▶ **Exercise goal**
The range runs from the line containing "Where should I" to the last line of the entries. Restate those lines word for word, without the pictures.

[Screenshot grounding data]
+-------+

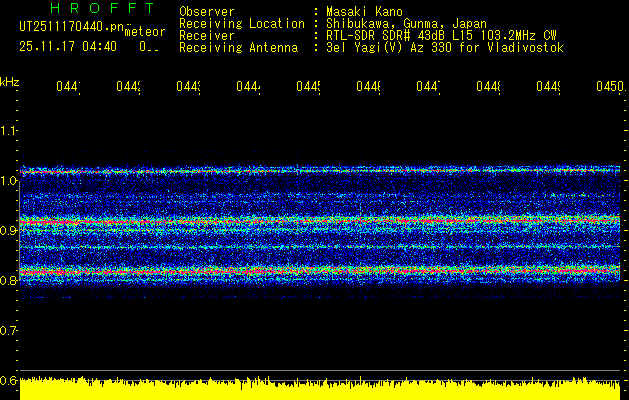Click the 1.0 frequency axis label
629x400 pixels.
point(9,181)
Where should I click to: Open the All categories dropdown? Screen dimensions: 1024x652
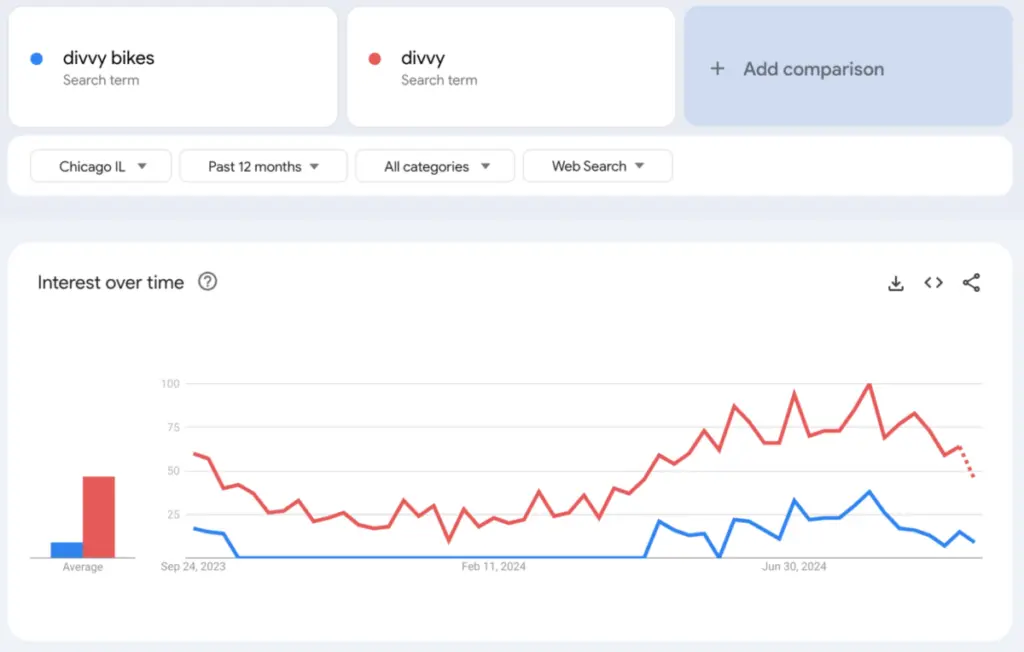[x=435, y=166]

+-------+

▶ **Solution to the problem**
Where should I click to: Open the All categories dropdown? Screen dimensions: 1024x652
[x=435, y=166]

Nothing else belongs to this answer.